→ What you need to do:
From the material below, pull out each line containing the word "height" and list those lines unchanged.

→ Record list:
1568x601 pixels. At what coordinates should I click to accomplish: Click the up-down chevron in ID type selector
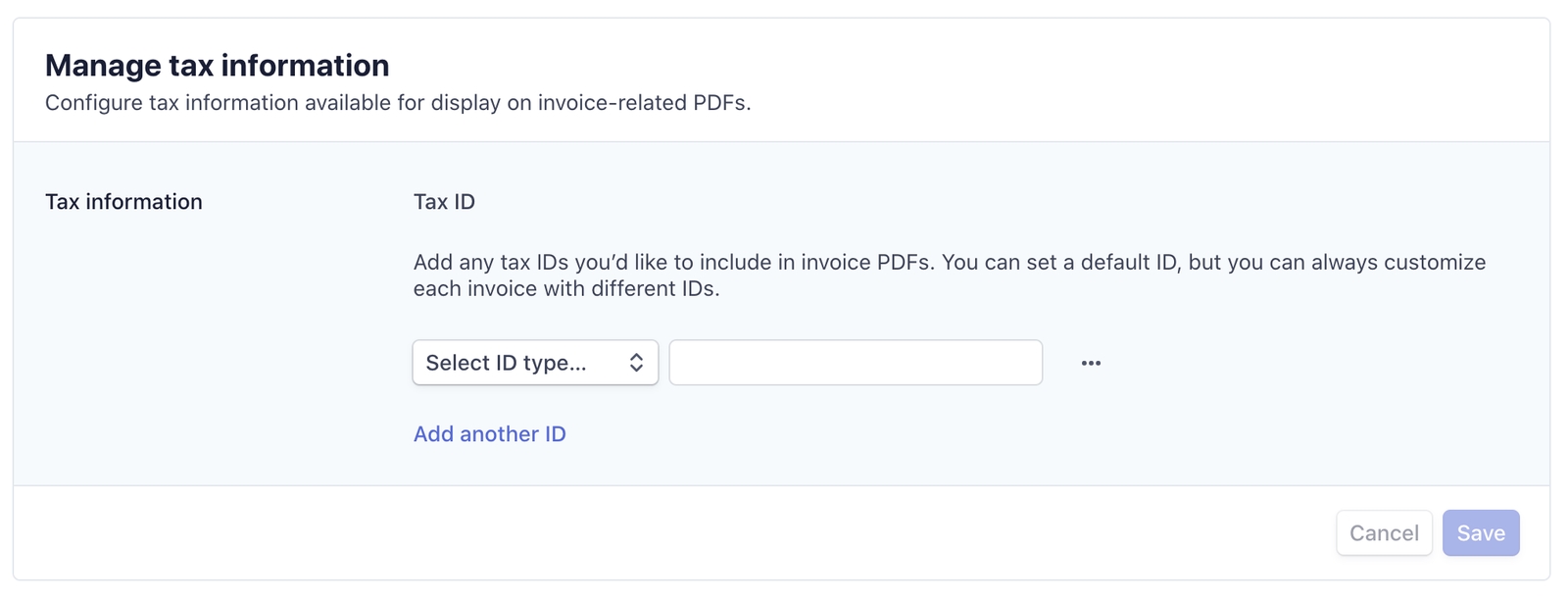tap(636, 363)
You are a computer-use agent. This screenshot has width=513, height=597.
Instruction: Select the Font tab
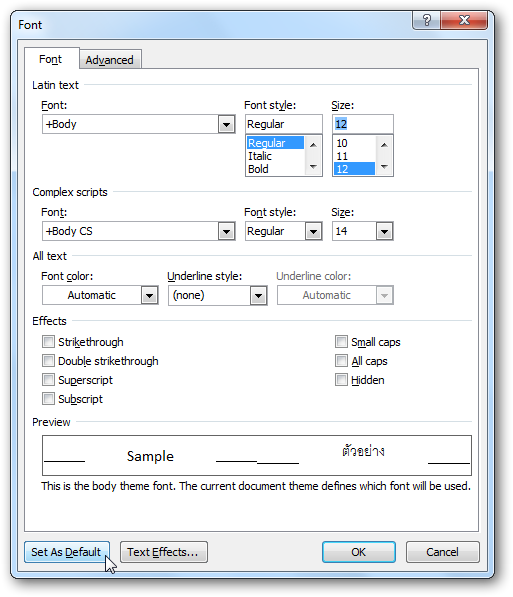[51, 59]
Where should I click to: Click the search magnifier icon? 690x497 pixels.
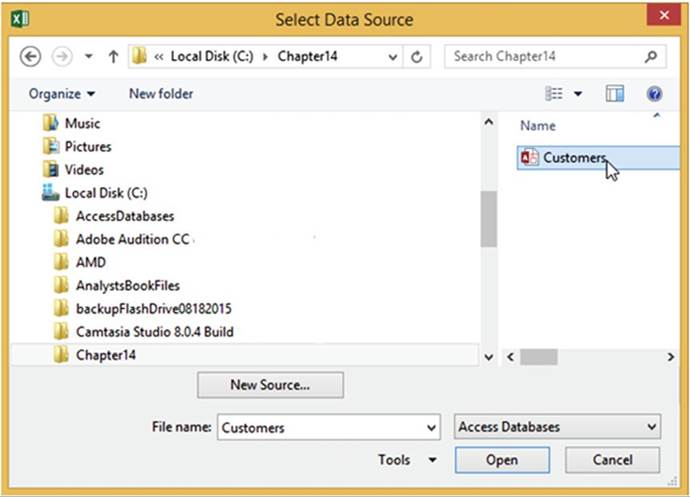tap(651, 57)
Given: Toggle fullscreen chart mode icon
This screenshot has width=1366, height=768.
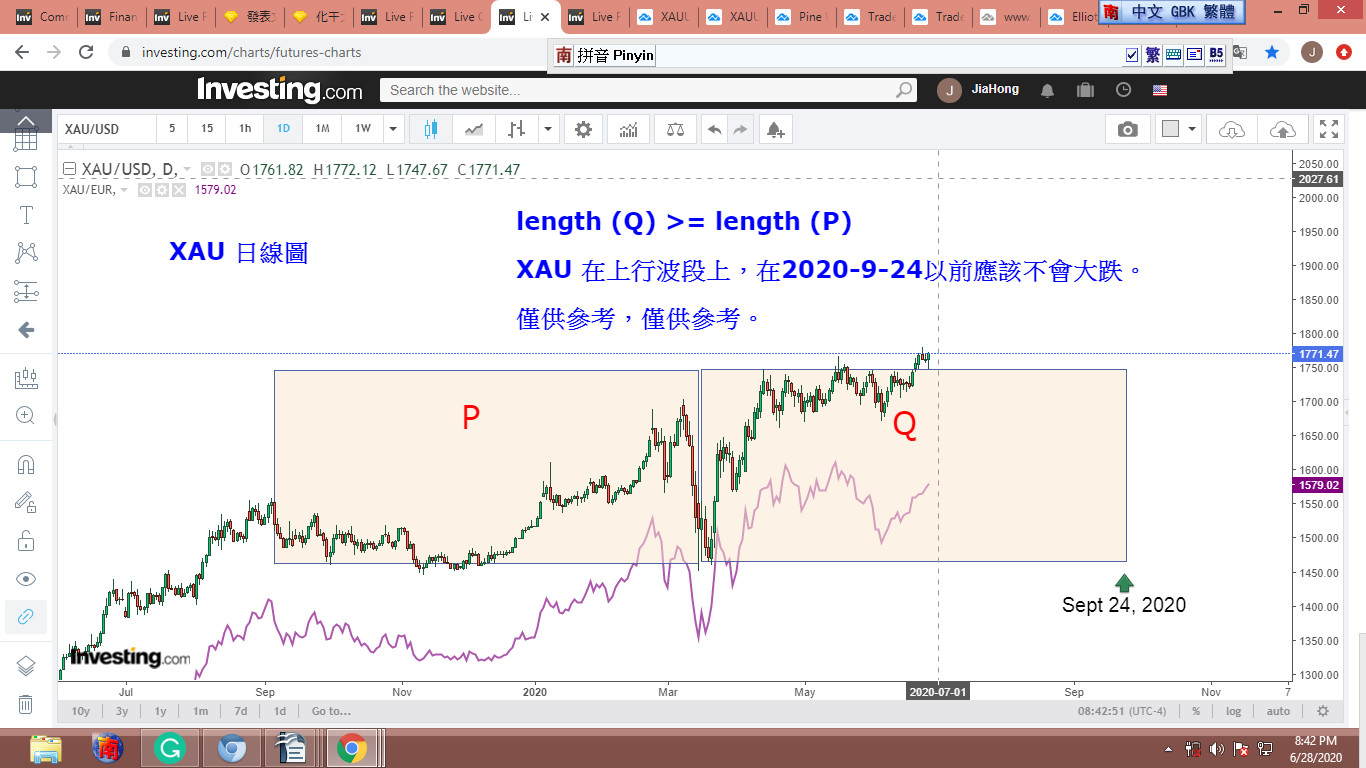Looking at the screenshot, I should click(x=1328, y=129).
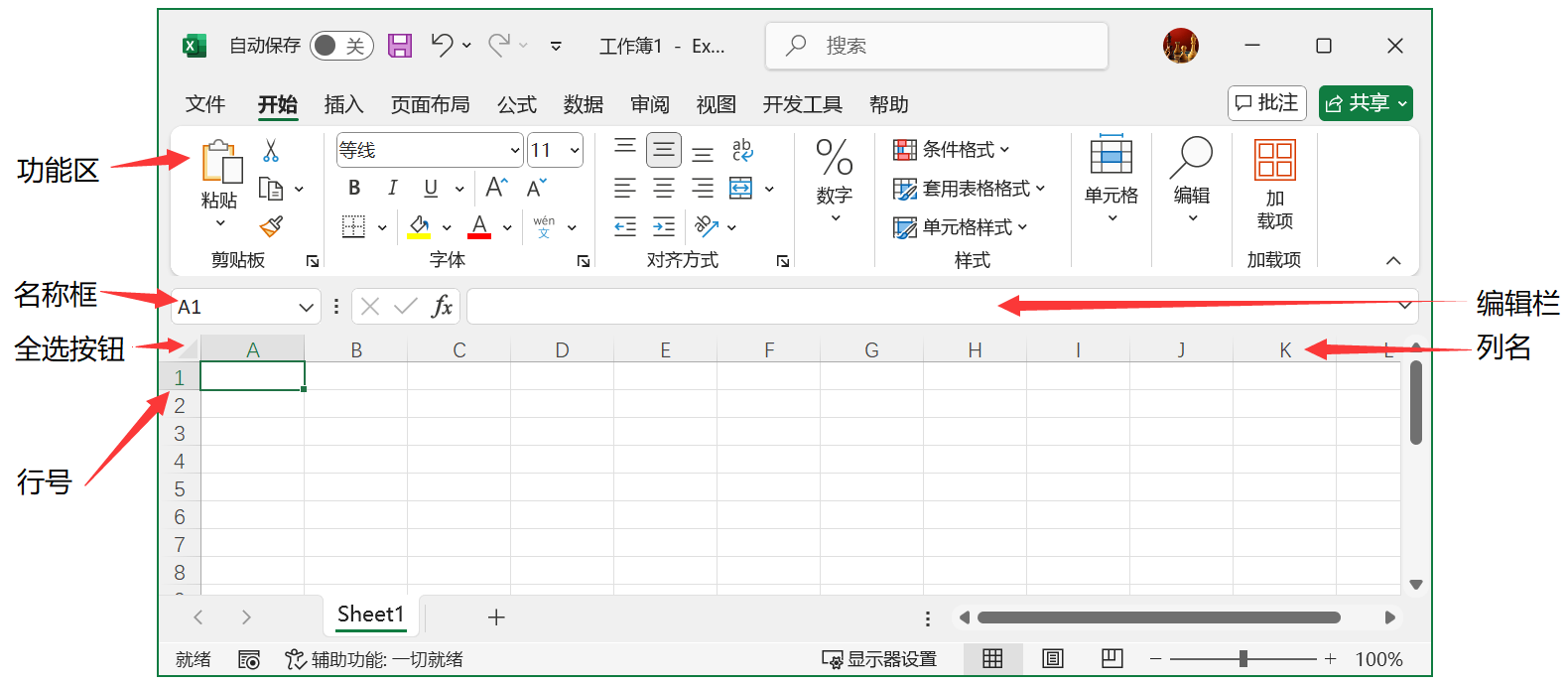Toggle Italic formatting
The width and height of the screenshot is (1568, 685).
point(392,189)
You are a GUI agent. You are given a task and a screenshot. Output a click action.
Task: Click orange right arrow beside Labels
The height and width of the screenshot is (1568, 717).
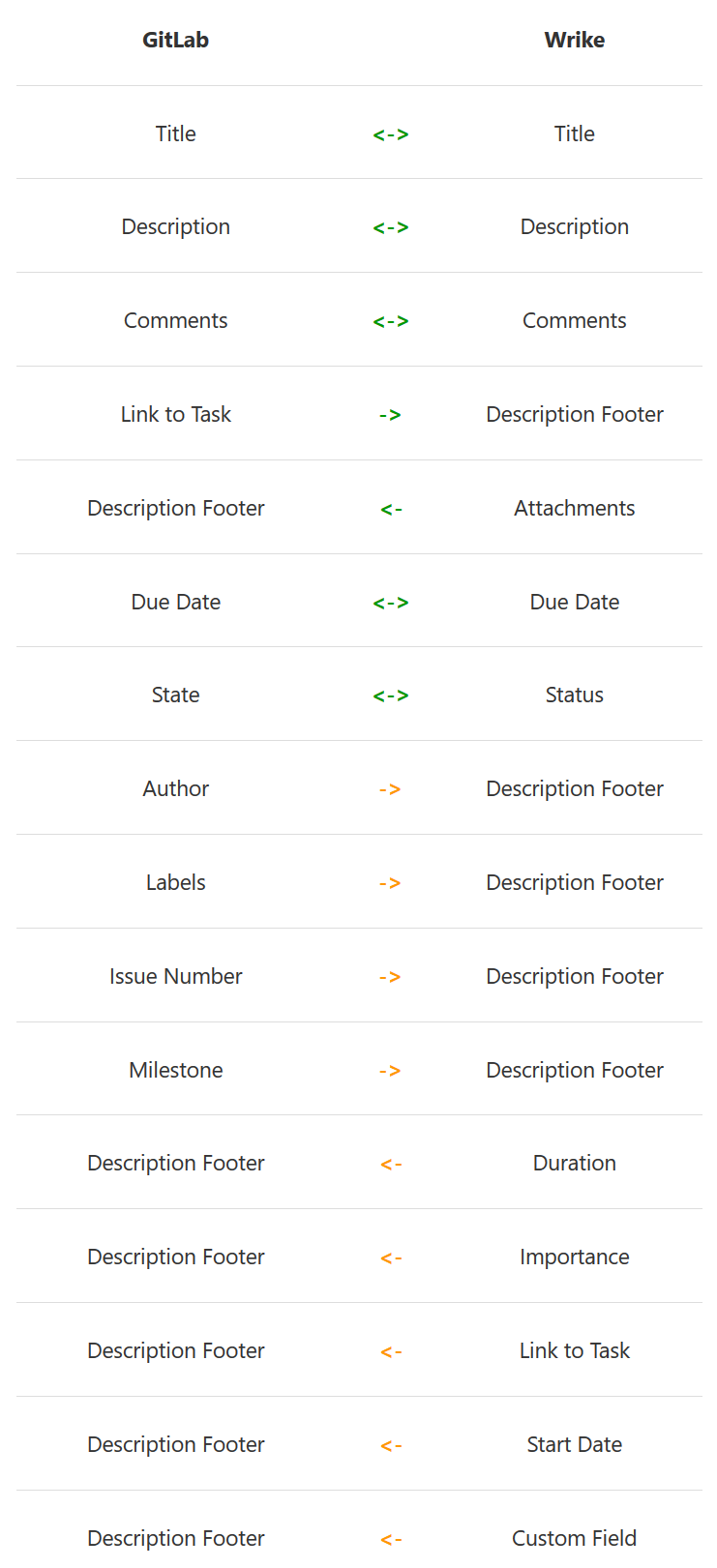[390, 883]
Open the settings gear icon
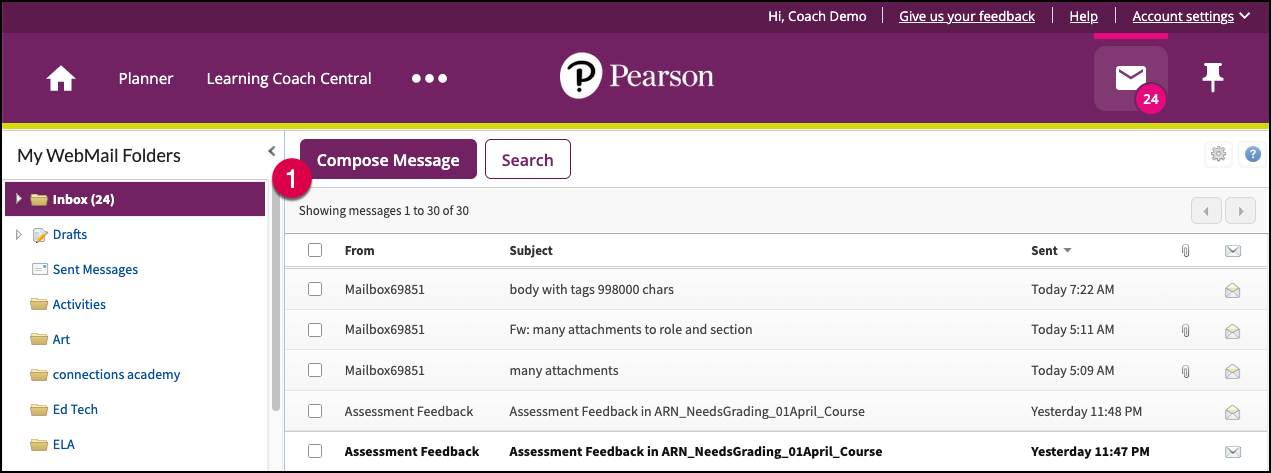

→ Worked solution:
You are a computer-use agent. This screenshot has width=513, height=597.
This screenshot has width=1366, height=768.
The width and height of the screenshot is (1568, 685).
The height and width of the screenshot is (1568, 717).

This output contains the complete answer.